Eero first created hundreds of sketches, soon followed by ¼ scale models. Since the idea was to design chairs that looked great in a minimal room, the model furniture was set up in a scaled model doll house.
In the original concept, Eero sought to construct the entire chair from a single piece of fiberglass, to emphasize the chair’s fluid lines and simplicity. However, the materials of the era were insufficiently advanced to provide the necessary strength in the base. A compromise was made to use fiberglass for the seat and a stronger, yet lighter aluminium, for the base and stem. Finishing techniques blended the two pieces to create an nearly invisible joint to preserve the elegant curved form. As production capabilities improved, a switch was eventually made to use plastic for the seat from the early 1990s onwards, providing a slightly more durable, but equally comfortable alternative.
The chair was launched in 1955 and produced by Knoll. While it proved an early commercial success, the tulip chairs peak of fame would come after Saarinen’s 1961 passing. In 1962, the TWA Flight Center opened at New York’s JFK Airport, famously featuring Eero’s Tulip chairs and tables throughout the space.

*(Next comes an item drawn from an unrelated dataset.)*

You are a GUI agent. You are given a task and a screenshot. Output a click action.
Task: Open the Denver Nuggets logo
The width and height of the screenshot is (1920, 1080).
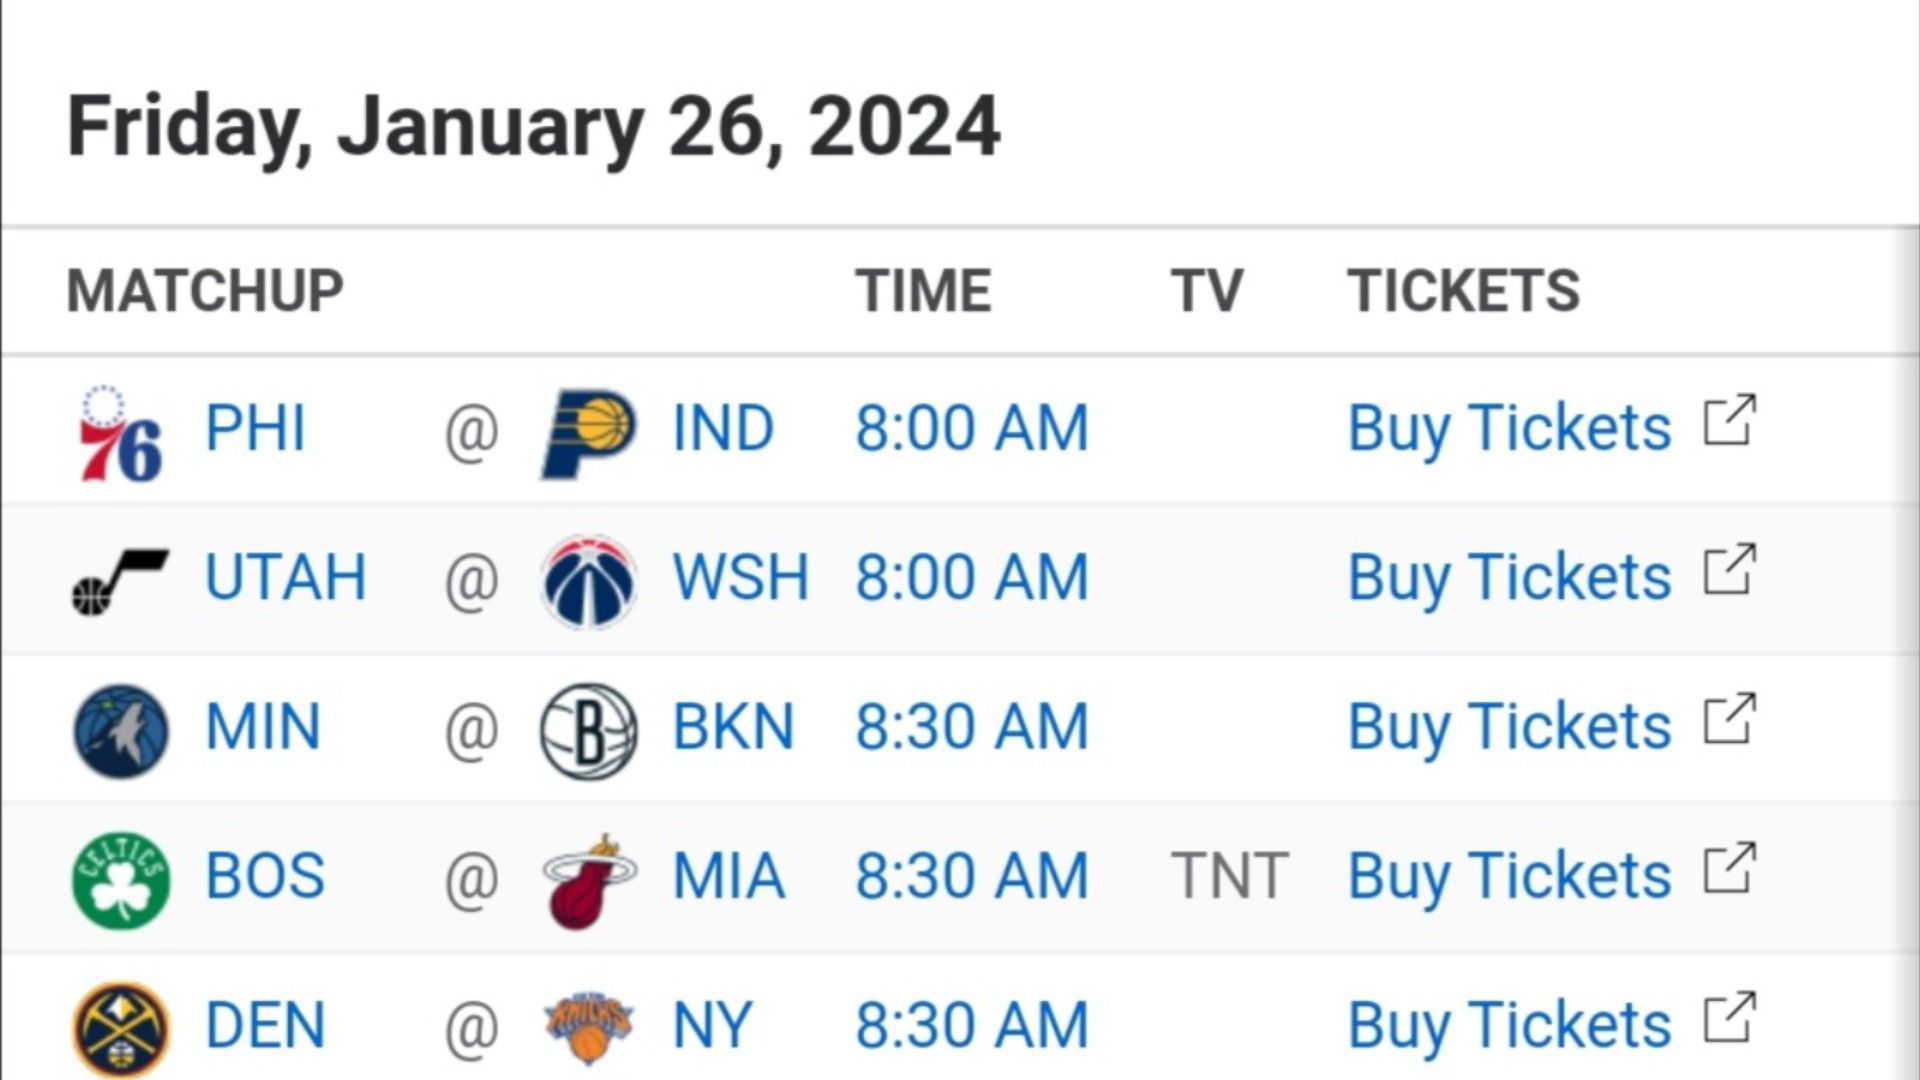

In 1968, the Tulip chair was used on Star Trek, where it appeared on the bridge set of the U.S.S. Enterprise. The bridge chairs were slightly modified Tulip chairs that featured plastic appliqués attached to the back panels. After the show’s conclusion, most of the set furnishings were discarded into back alley dumpsters. However, one original bridge Tulip chair survived and was offered during the "Profiles in History" Hollywood Auction #17, selling for $18,000 (Source: Boston College “Fashion & Decor).